Fluorescent Trimethylated Naphthyridine Derivative with an Aminoalkyl Side Chain as the Tightest Non‐aminoglycoside Ligand for the Bacterial A‐site RNA

• Published in: Chemistry : a European journal Vol. 24; no. 52; pp. 13862 - 13870
• Main Authors: Sato, Yusuke, Rokugawa, Masafumi, Ito, Sho, Yajima, Sayaka, Sugawara, Hiroki, Teramae, Norio, Nishizawa, Seiichi
• Format: Journal Article
• Language: English
• Published: Germany Wiley Subscription Services, Inc 18.09.2018
• Subjects: Aminoglycoside antibiotics; Aminoglycosides; Aminoglycosides - chemistry; Anti-Bacterial Agents - chemistry; Antibiotics; Bacteria; bacterial A-site; Binding; Binding Sites; Chains; Chemistry; Decoding; Drug Resistance, Bacterial; E coli; Escherichia coli - chemistry; Fluorescence; fluorescence indicator displacement assay; Fluorescent Dyes - chemistry; Fluorescent indicators; Ligands; Models, Molecular; Molecular interactions; Molecular modelling; Molecular Structure; naphthyridine; Naphthyridines - chemistry; non-aminoglycoside ligand; Nucleic Acid Conformation; Ribonucleic acid; RNA; RNA, Bacterial - chemistry; rRNA; Structure-Activity Relationship; Thermodynamics; tRNA; non-aminoglycoside ligand; fluorescence indicator displacement assay; naphthyridine; fluorescence; bacterial A-site
• ISSN: 0947-6539; 1521-3765
• DOI: 10.1002/chem.201802320

The bacterial ribosomal decoding region of the aminoacyl‐tRNA site (A‐site) is one of the most validated target RNAs for antibiotic agents.
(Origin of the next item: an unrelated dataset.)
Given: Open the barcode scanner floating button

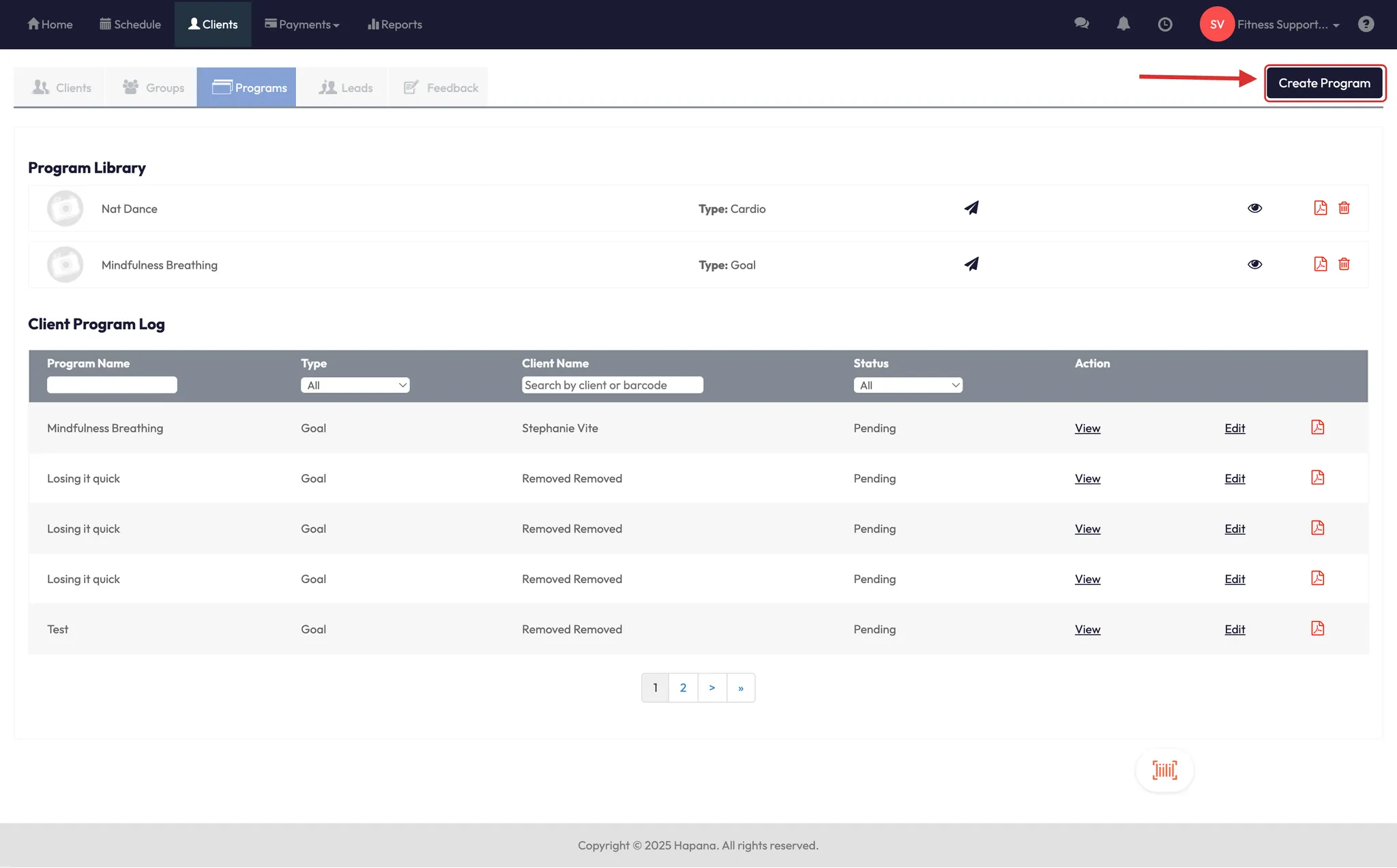Looking at the screenshot, I should pos(1164,770).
Although natural aminoglycosides are well‐characterized A‐site binding ligands, high off‐target effects and the growing emergence of bacterial resistance against aminoglycosides limit their clinical use. To circumvent these concerns with the aminoglycoside family, non‐aminoglycoside A‐site binding ligands have great potential as novel antibiotics against bacterial infections. This work describes a new class of small heterocyclic ligands based on the 2‐amino‐5,6,7‐trimethyl‐1,8‐naphthyridine (ATMND) structure for the bacterial (Escherichia coli) A‐site. ATMND possessing an aminoethyl side chain is found to strongly and selectively bind to the internal loop of the A‐site (Kd=0.44 μm; pH 7.0, I=0.06 m, 5 °C). Significantly, this ligand shows the tightest binding reported to date among non‐aminoglycoside ligands. The binding study based on the thermodynamics and molecular modelling reveals key molecular interactions of ATMND‐C2‐NH2 for high affinity to the A‐site. This ligand is also demonstrated to be applicable to the fluorescence indicator displacement assay for assessing ligand/A‐site interactions. Tight binding to bacterial A‐site: 2‐Amino‐5,6,7‐trimethyl‐1,8‐naphthyridine (ATMND) possessing an aminoethyl side chain was developed as the strong and selective binder to the internal loop of the bacterial A‐site. This ligand shows the tightest binding reported to date among non‐aminoglycoside ligands. Also, this ligand was demonstrated to be applicable to the fluorescence indicator displacement assay for assessing ligand/A‐site interactions.